Cement companies across the world need to up their sustainability game according to a new report. The report, which analyses the world’s largest cement companies, finds that the industry’s worst performers face a possible earnings hit of 114% (before interest and tax). The report suggests a great deal of innovation is needed to improve the efficiency of the industry.
The report from CDP – voted no. 1 climate change research provider in 2015 by institutional investors – finds that the majority of the companies’ forward-looking emissions reductions targets are set to expire within the next few years. With the Paris Agreement driving towards net zero emissions in mid-century, cement companies have a historic opportunity to set targets that can future-proof their business. The cement industry is responsible for 5% of global emissions, so will need to deploy highly innovative product and process technologies, and new business models, in order to meet the Paris Agreement objectives.

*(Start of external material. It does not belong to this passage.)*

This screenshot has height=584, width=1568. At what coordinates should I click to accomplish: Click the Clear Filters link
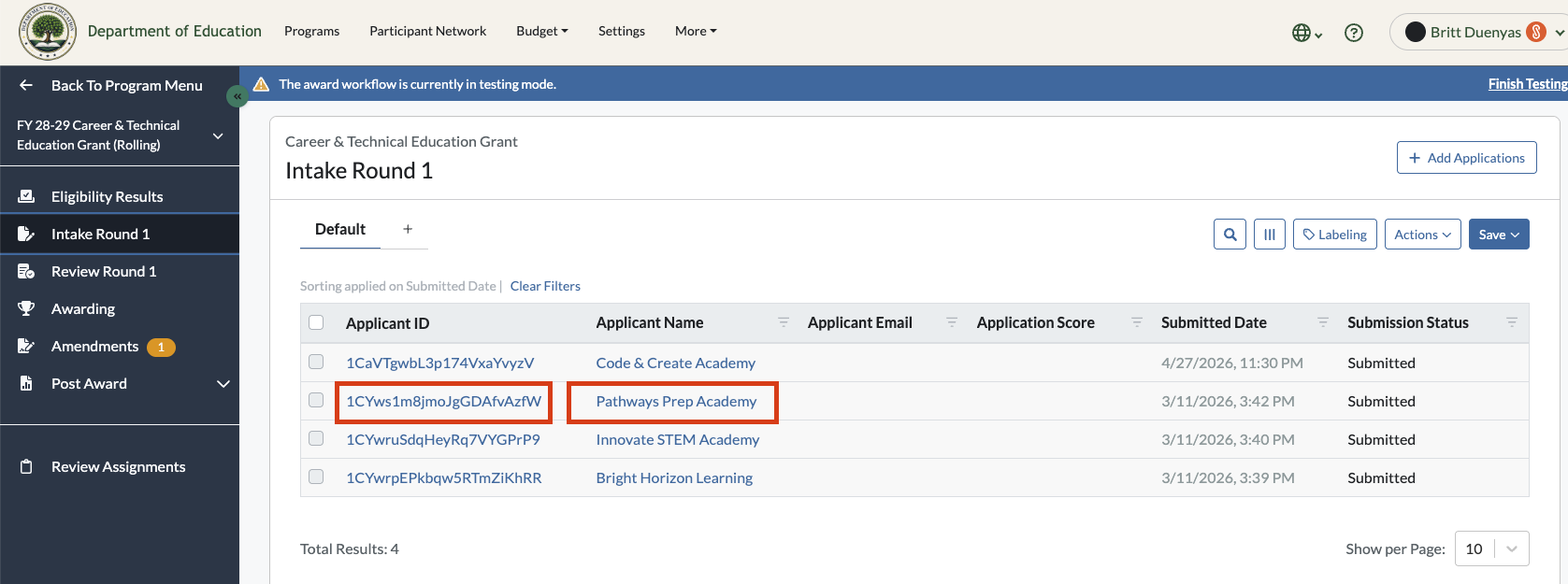point(545,286)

Tarek Soliman, Senior Analyst, Investor Research at CDP said: “This is the first piece of major research to break down how major players in the cement industry are meeting the challenge of reducing emissions in line with the science called for by the Paris Agreement. Cement will be a crucial building block as the Paris Agreement is put into effect, as it accounts for 5% of the world’s man-made emissions. The results couldn’t be clearer for companies and investors: a tipping point for cement companies is not far away.
“As carbon-related regulatory measures inevitably tighten and the carbon price signal strengthens, investors will expect both strategic and rapid changes from cement companies, including better use of currently available options as well as investment in longer–term ones, whether this be in areas such as low-carbon product development or the deployment of carbon capture, use and storage.”

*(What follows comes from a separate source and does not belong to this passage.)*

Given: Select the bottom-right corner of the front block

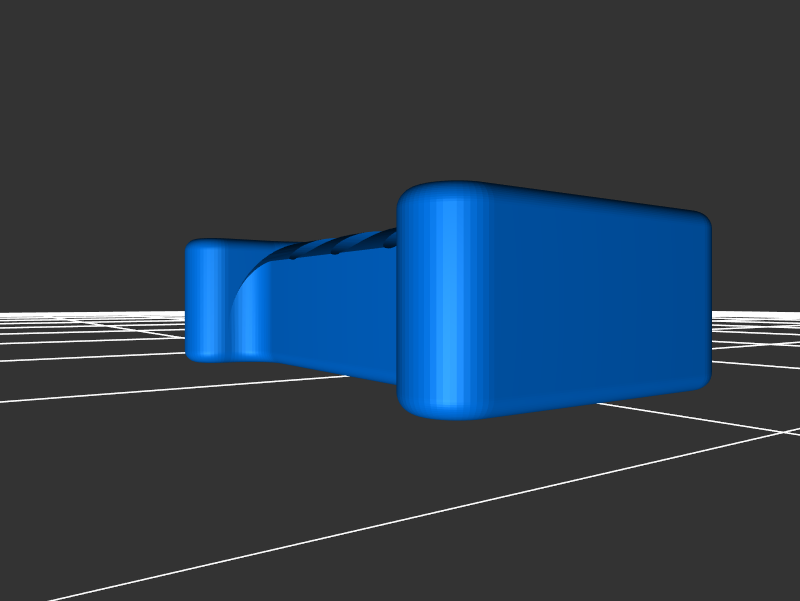Looking at the screenshot, I should click(700, 380).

Other findings from the report include:
- The report recommends that in order to be consistent with the Paris Agreement cement companies must increase their use of alternative fuel sources, implement thermal energy efficiency measures and use decarbonized substitute materials to a much greater degree.

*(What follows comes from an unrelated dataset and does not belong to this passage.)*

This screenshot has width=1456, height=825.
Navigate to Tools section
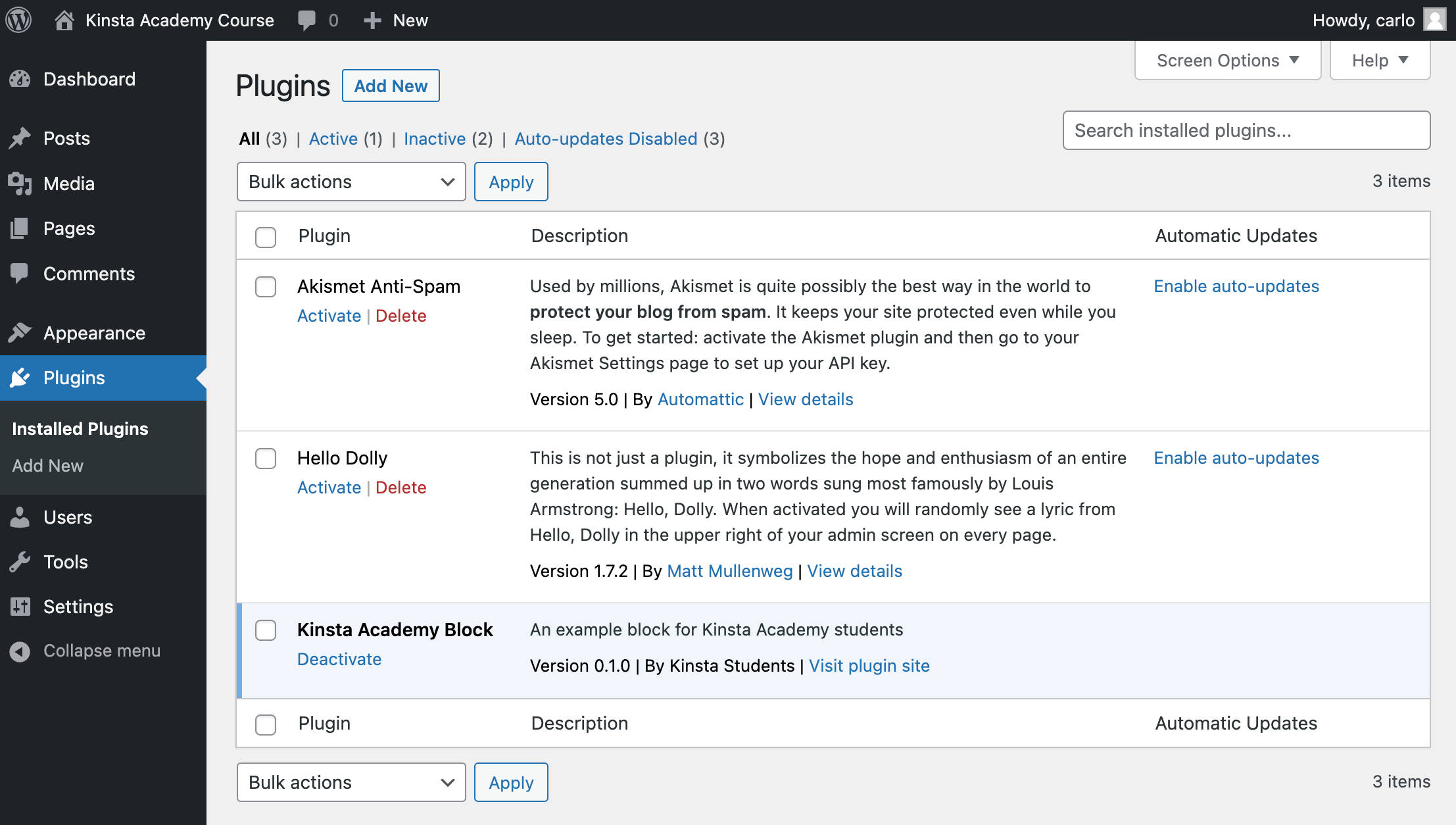coord(64,561)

- Only three companies in the report have outlined plans for reducing their emissions in line with global carbon budgets (science-based targets) and other companies’ plans are not ambitious enough. The industry is required to take more aggressive action post-2025 and company targets need to reflect this.
- More than 50% of cement facilities are currently located in areas of water stress and the report finds water scarcity to be a potential issue for the sector. In particular, it poses a significant risk to two Indian cement companies, Ultratech and Shree Cement, as well as other companies operating in the country where water shortages exacerbated by climate change may restrict growth.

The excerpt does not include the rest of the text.